Given a binary tree, return all root-to-leaf paths.

For example, given the following binary tree:

   1
 /   \
2     3
 \
  5

All root-to-leaf paths are:

["1->2->5", "1->3"]

Credits:
Special thanks to @jianchao.li.fighter for adding this problem and creating all test cases.

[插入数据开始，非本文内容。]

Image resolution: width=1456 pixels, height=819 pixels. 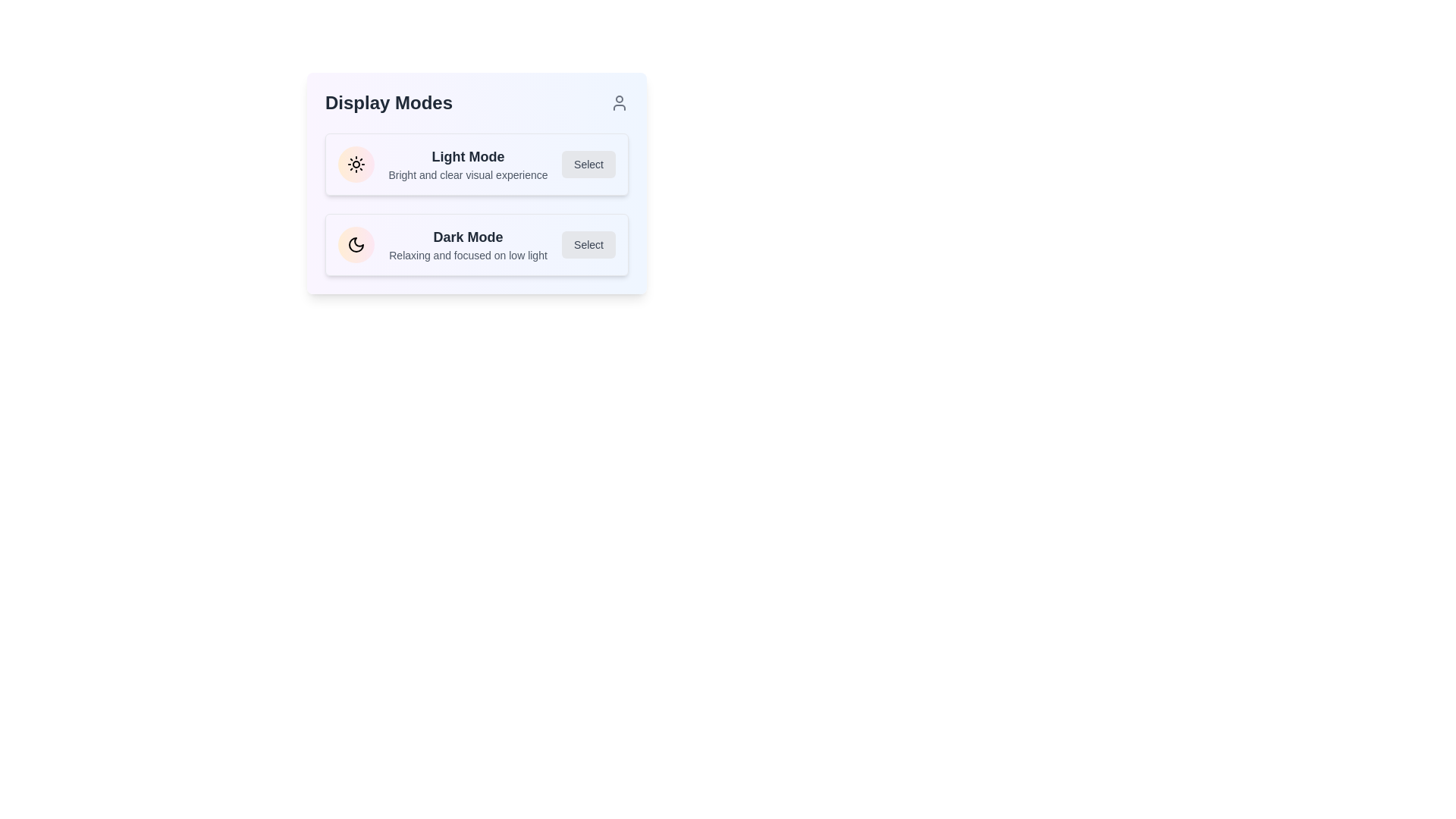 I want to click on the 'Dark Mode' icon located in the second card option under the 'Display Modes' section, positioned to the left of the text 'Dark Mode' and 'Relaxing and focused on low light', so click(x=356, y=244).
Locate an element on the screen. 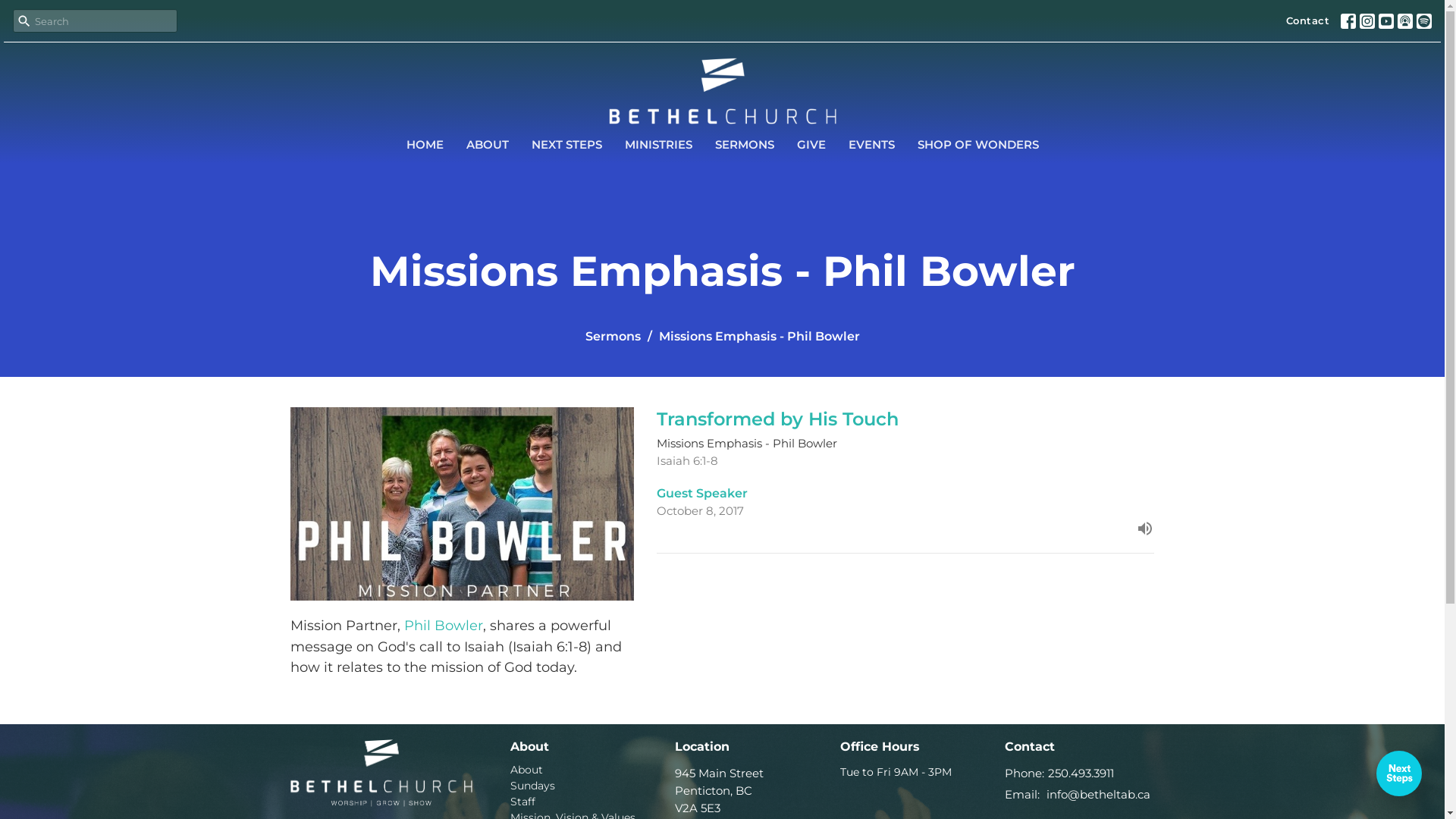 The width and height of the screenshot is (1456, 819). 'Phil Bowler' is located at coordinates (442, 626).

思路：這道題我想多了，我用的非遞迴雙棧模擬實現的，其實根本用不著，遞迴實現就行。

遞迴版：

public List<String> binaryTreePaths(TreeNode root) {
    List<String> answer = new ArrayList<String>();
    if (root != null) searchBT(root, "", answer);
    return answer;
}
private void searchBT(TreeNode root, String path, List<String> answer) {
    if (root.left == null && root.right == null) answer.add(path + root.val);
    if (root.left != null) searchBT(root.left, path + root.val + "->", answer);
    if (root.right != null) searchBT(root.right, path + root.val + "->", answer);
}
 

/**
 * Definition for a binary tree node.
 * public class TreeNode {
 *     int val;
 *     TreeNode left;
 *     TreeNode right;
 *     TreeNode(int x) { val = x; }
 * }
 */
class Solution {
	public List<String> binaryTreePaths(TreeNode root) {
		LinkedList<TreeNode> is = new LinkedList<TreeNode>();// 記錄元素
		LinkedList<Character> cs = new LinkedList<Character>();// 記錄 L or R
		List<String> res = new ArrayList<String>();
		TreeNode n = root;
		while (n != null || is.size() > 0) {
			while (n != null) {
				is.addLast(n);
				cs.addLast('L');
				n = n.left;
			}
			TreeNode t = is.getLast();
			char type = cs.getLast();
			if (type == 'L') {
				cs.removeLast();
				cs.add('R');
				n = t.right;
			} else {
				if (t.left == null && t.right == null) {
					StringBuilder sb = new StringBuilder();
					for (int i = 0; i < is.size() - 1; i++) {
						sb.append(is.get(i).val + "->");
					}
					sb.append(is.get(is.size() - 1).val);
					res.add(sb.toString());
				}
				is.removeLast();
				cs.removeLast();
				n = null;
			}
		}
		return res;
	}
}